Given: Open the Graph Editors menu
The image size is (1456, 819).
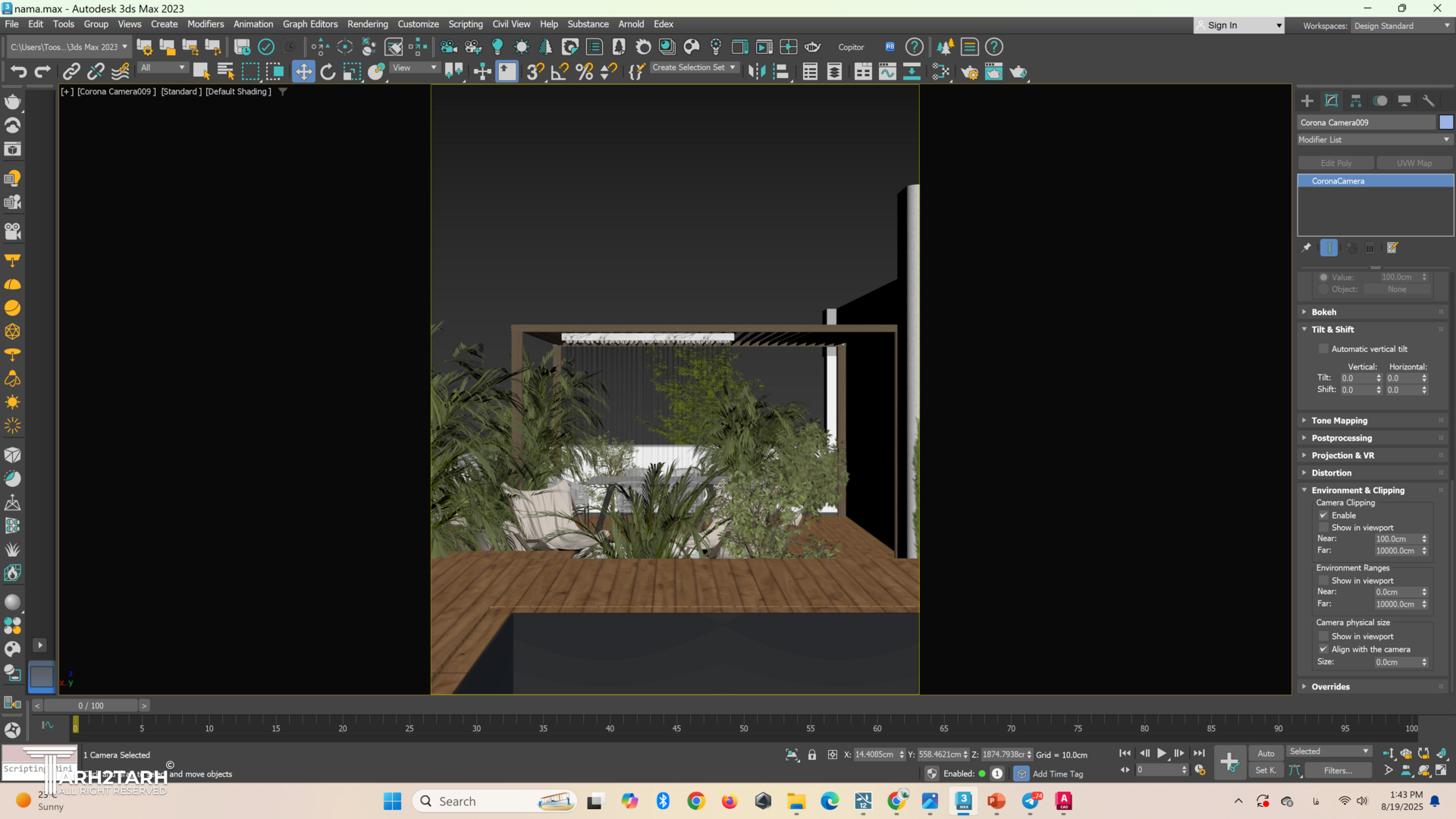Looking at the screenshot, I should tap(309, 24).
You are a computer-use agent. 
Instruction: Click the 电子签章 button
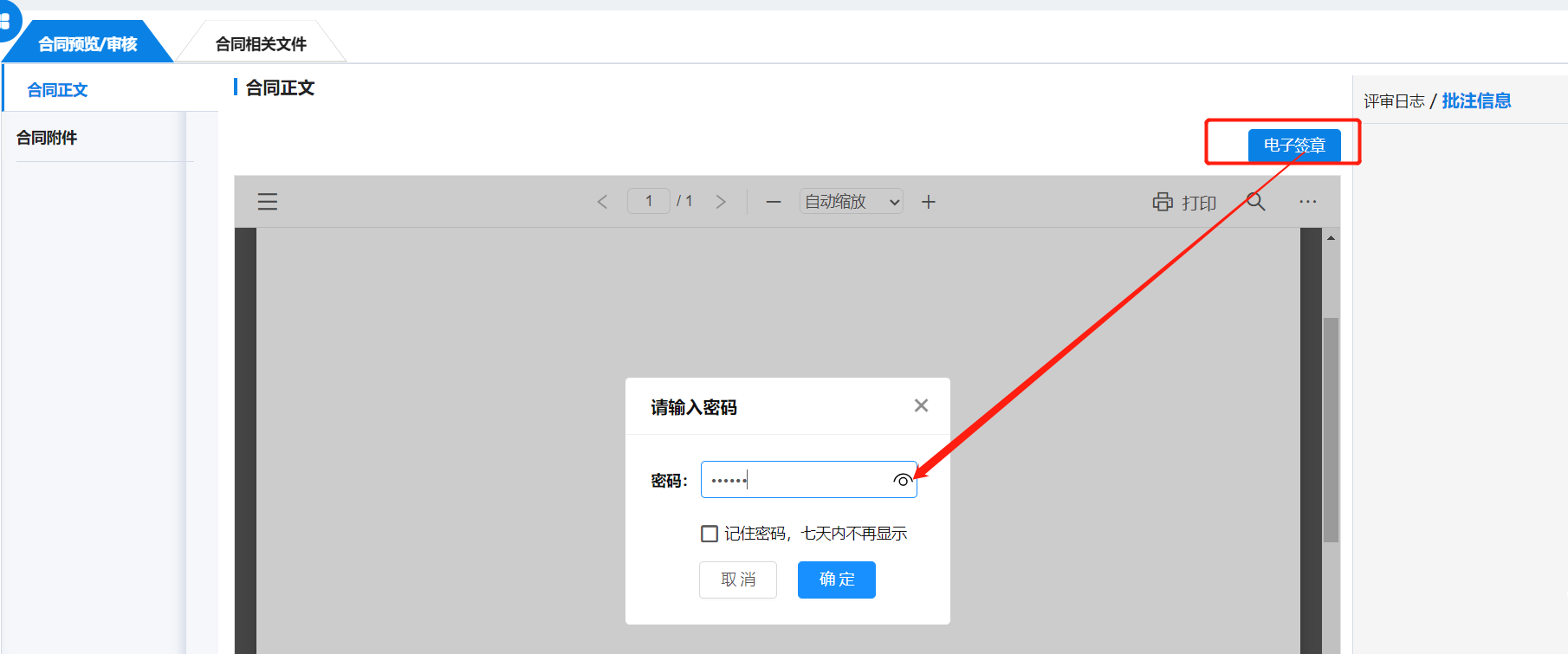click(x=1293, y=146)
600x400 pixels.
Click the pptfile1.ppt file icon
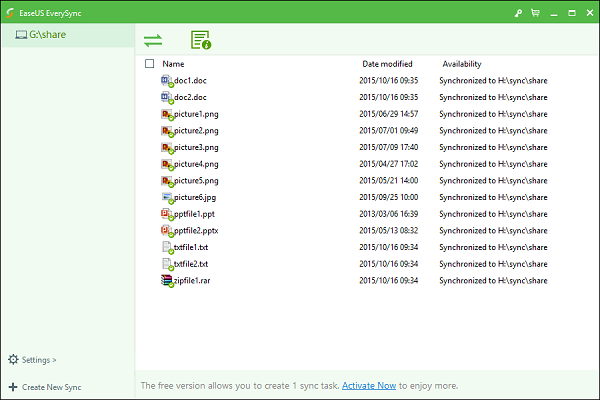pos(167,214)

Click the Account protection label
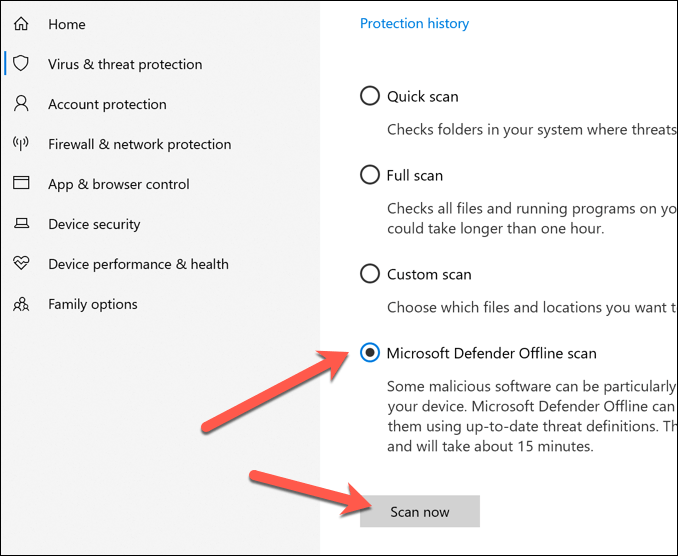tap(107, 104)
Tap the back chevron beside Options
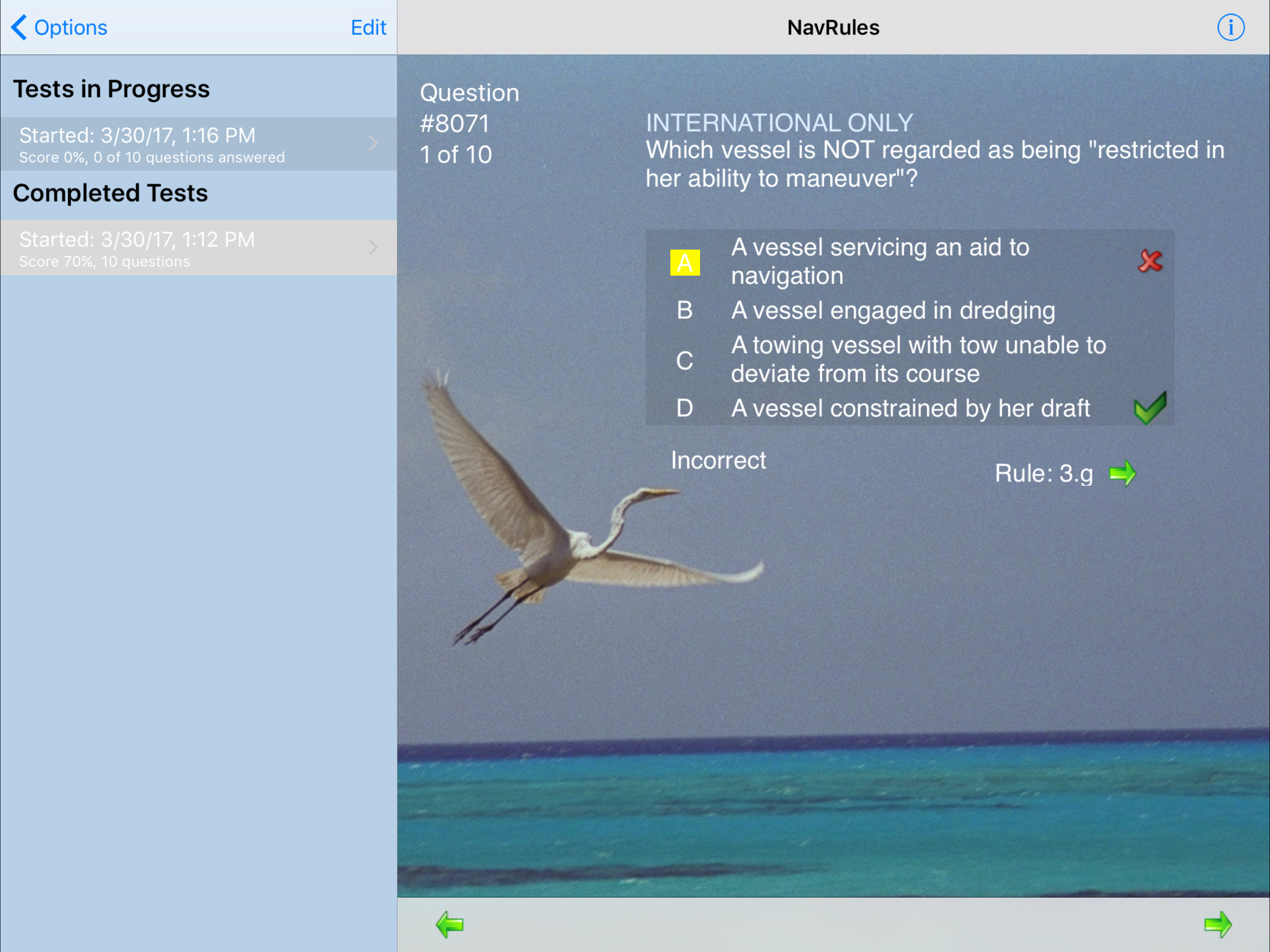This screenshot has width=1270, height=952. (19, 27)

__________

▶ **Given instruction**: Reproduce every line of the listing word for word, leaving out the pictures.

▶ **Response**:
Given: Open the Graph Editors menu
The image size is (1456, 819).
Looking at the screenshot, I should tap(309, 24).
You are a computer-use agent. 
Instruction: Click the 电子签章 button
click(x=1293, y=146)
600x400 pixels.
Click the pptfile1.ppt file icon
pos(167,214)

Click the Account protection label
tap(107, 104)
Tap the back chevron beside Options
This screenshot has width=1270, height=952. (19, 27)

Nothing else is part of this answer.